MIT engineers have developed a new system that helps pesticides adhere more effectively to plant leaves, allowing farmers to use fewer chemicals without sacrificing crop protection, reports Michigan Farm News. The new technology “adds a thin coating around droplets as they are being sprayed onto a field, increasing the stickiness of pesticides by as much as a hundredfold.”

“A breakthrough from MIT researchers and AgZen, a spinoff company, is making agricultural spraying more efficient—cutting pesticide waste, lowering costs, and reducing environmental impact,” reports Rural Radio Network. “The technology works with existing sprayers, eliminating the need for costly equipment changes. In field tests, it doubled product retention on crops like soybeans and kale. AgZen’s spray-monitoring system, RealCoverage, has already helped farmers reduce pesticide use by 30 to 50 percent, and the new coating could improve efficiency even further.” 

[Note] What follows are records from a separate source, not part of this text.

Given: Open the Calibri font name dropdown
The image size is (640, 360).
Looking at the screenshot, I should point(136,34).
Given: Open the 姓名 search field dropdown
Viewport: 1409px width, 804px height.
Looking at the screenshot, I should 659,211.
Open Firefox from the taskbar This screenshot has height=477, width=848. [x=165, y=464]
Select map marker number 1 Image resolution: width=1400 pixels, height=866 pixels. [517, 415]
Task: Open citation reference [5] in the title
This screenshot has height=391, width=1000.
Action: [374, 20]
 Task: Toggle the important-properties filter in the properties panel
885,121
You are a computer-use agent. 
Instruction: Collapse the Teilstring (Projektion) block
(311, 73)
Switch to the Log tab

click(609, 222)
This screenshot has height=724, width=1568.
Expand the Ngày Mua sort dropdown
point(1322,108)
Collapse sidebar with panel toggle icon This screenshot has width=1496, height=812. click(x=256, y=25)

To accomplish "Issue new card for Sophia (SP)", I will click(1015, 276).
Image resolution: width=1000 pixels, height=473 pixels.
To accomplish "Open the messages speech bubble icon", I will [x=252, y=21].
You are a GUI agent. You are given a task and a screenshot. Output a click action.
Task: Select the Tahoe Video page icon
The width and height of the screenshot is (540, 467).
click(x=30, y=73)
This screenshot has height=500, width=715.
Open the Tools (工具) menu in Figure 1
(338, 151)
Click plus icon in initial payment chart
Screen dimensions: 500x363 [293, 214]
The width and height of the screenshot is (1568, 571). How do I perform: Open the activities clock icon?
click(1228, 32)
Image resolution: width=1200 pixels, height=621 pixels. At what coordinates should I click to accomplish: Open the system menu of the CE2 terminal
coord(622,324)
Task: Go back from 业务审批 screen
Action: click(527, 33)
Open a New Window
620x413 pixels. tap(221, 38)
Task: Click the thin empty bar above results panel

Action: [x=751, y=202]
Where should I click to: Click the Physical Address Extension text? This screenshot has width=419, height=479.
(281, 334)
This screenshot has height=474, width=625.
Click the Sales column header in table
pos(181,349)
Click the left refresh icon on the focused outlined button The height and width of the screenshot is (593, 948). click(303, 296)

Materials World Magazine reporter Sarah Morgan spotlights how MIT researchers have developed a new material that can reduce the hazardous materials produced during aluminum manufacturing. “Our membrane, which has a positively charged coating, repels aluminum while letting the less positively-charged sodium ions pass through,” explains undergraduate student Trent Lee. “This process allows us to concentrate and recover aluminum, so it can be put back into the production process instead of being wasted.”

24M, an MIT startup, has been named to Fast Company’s list of the most innovative companies in the energy space for 2025, reports Alex Pasternack. The company “has been developing a portfolio of battery technologies designed to make batteries that are safer, cheaper, cleaner, and longer-lasting,” explains Pasternack. “Its technologies include a semisolid electrode for conventional and novel battery chemistries, which gives the battery more energy density and requires fewer materials, and a unique separator that monitors the cell and helps prevent the aberrations that cause shorts and fires.” 

MIT scientists have developed a new programmable fiber that can be stitched into clothing to help monitor the wearer’s health, reports Stephen Beech for FOX 28 News. “The gear has been tested by U.S. Army and Navy personnel during a month-long winter research mission to the Arctic,” Beech notes. 

MIT engineers have manufactured a programmable computer fiber that can be woven into clothing and used to help monitor the wearer’s vital signs, reports Jennifer Ouellette for Ars Technica. “The long-term objective is incorporating fiber computers into apparel that can sense and respond to changes in the surrounding environment and individual physiology,” Ouellette notes. 

New Scientist reporter Alex Wilkins spotlights how MIT researchers have created a “computer that can be stitched into clothes, made from chips that are connected in a thread of copper and elastic fiber.” U.S. Army and Navy members will  be testing the use of the fiber computer to help monitor health conditions and prevent injury during a monthlong mission to the Arctic. Prof. Yoel Fink explains: “We’re getting very close to a point where we could write apps for fabrics and begin to monitor our health and do all kinds of things that a phone, frankly, cannot do.” 

In a letter to The Guardian, Research Scientist Florian Metzler, Research Affiliate Matt Lilley and their colleagues highlight the important advancements being made in cold fusion research. “Cold fusion could result in spectacular technologies. But we are convinced that the way forward requires rigorous, open-source scientific investigation, not more claims,” they write. “In many ways, cold fusion’s time has come. Advances in theory and experiment have made the LENR field eminently actionable.”